= (Lil) Green Patch =

Facebook application

(Lil) Green Patch was a Facebook application developed by Ashish Dixit and David King that simulated a small garden on a Facebook user's profile. By tending their and their friends' gardens, the Facebook users were able to raise money for The Nature Conservancy to save the rainforest. In September 2008, it was rated as the number one application on Facebook, ahead of Texas HoldEm Poker. In April 2009, it had slid to a sixth-place ranking.

(Lil) Green Patch became unavailable to users on June 10, 2010, following a decision by new owners Playdom to discontinue the application.

== Popularity and area of rainforest saved ==

In the first quarter of 2008, (Lil) Green Patch users raised over $15,000 in donations, which was enough to save more than 13600000 sqft of rainforest. The application was then among the 15 most popular Facebook applications, with 350,000 active users. In June 2008, it was one of the top ten most installed applications, with more than 5,217,180 installations and 521,718 active users a day. By October 2008, the app had raised $91,000 for The Nature Conservancy. By December 2008, the number of users was reported at 6.3 million, and the application was ranked as one of the five most popular Facebook applications. The area of Costa Rican rainforest that had been saved at that time was up to 70 million square feet.

In its final accounting, Causes.com, the independent charity clearinghouse for Facebook apps that processed its donations, reported that (Lil) Green Patch had generated $210,261 in contributions for The Nature Conservancy. As of December 2010, it remained the all-time top recruiter for this charity, with nearly 1,200 users, more than double the next largest contributor.

== Controversy ==

Playdom acquired the independent Green Patch team in November 2009. While Green Patch benefited from the huge increase in Facebook members going on concurrently, many of these new Facebook users were unfamiliar with independent organizations such as Causes.com used to provide accountability for charitable contributions, but hyper aware of similar scams common elsewhere on the web. As a result, the accuracy of Green Patch's charity donation were widely questioned in blog comments.

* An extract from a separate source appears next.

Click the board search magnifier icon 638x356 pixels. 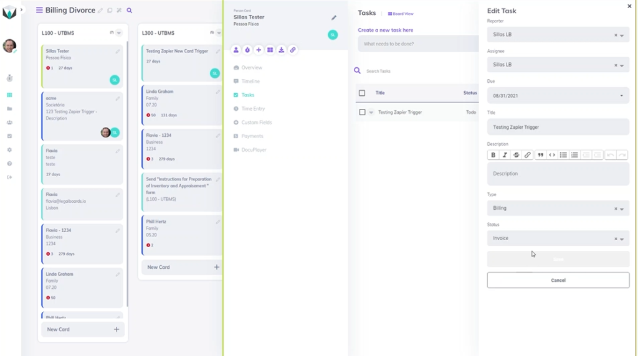click(x=130, y=11)
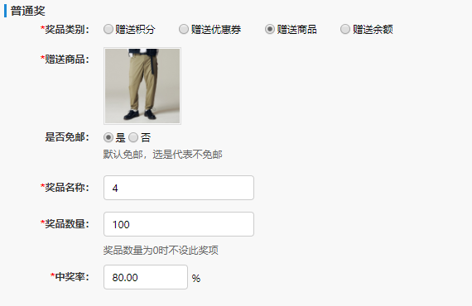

Another source of controversy swirled about the amount of the donations relative to the size of the user population. Despite an average donation per contribution ratio exceeding $175 per contributor, some detractors disparaged the game by claiming total donations amounted to just pennies per user.

== Dissolution ==

Rumors, speculation and controversy also surround the surprise cancellation of the still popular (Lil) Green Patch just 6 months after Playdom acquired the Green Patch team and the month immediately prior to the announcement of Playdom's acquisition by Disney. Playdom also announced they were canceling all other games from the GreenPatch except (Lil) Farm Life.

Also during the time between the rapid rise of (Lil) Green Patch and its subsequent acquisition and eventual cancellation, competitor Zynga initiated trade secrets lawsuits against Green Patch, Playdom and 22 other rivals. These lawsuits were settled subsequent to Disney's acquisition of Playdom.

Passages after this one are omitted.